Roman de George Eliot.

Ayant perdu la foi après une triste expérience communautaire, Silas Marner s’est installé loin de son premier foyer. Isolé et indifférent à la société, l’homme solitaire n’a que deux activités : tisser et thésauriser. « Dans son cœur simple et sincère, même la cupidité et le culte de l’or qui allaient croissant ne pouvaient engendrer aucun vice qui portât un préjudice direct à autrui. » (p. 86) Après 15 ans d’une existence monotone et laborieuse à Raveloe, il est pris sans le savoir dans les affaires douteuses de Godfrey et Dunstan Cass, les fils du squire. Dépouillé et de plus en plus souvent accablé de crises de catalepsie, il se rouvre finalement à la compagnie des hommes en trouvant un autre trésor, bien plus précieux que les guinées qu’il cachait sous son métier à tisser.

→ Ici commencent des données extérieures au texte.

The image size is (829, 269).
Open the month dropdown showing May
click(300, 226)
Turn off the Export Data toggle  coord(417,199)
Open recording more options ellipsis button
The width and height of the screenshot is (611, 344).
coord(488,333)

S’il faut trouver une morale à ce court roman, c’est qu’aucun méfait ne reste éternellement impuni et que tout acte de générosité se voit rendu au centuple. Silas Marner a des faux airs de Jean Valjean, mais le récit de sa pitoyable existence m’a moins enthousiasmé que Middlemarch, toutefois je salue une fois encore le talent de l’autrice pour dépeindre la modeste vie provinciale et ses habitants gentiment toqués. Et je cherche maintenant l’adaptation avec Ben Kingsley dans le rôle-titre.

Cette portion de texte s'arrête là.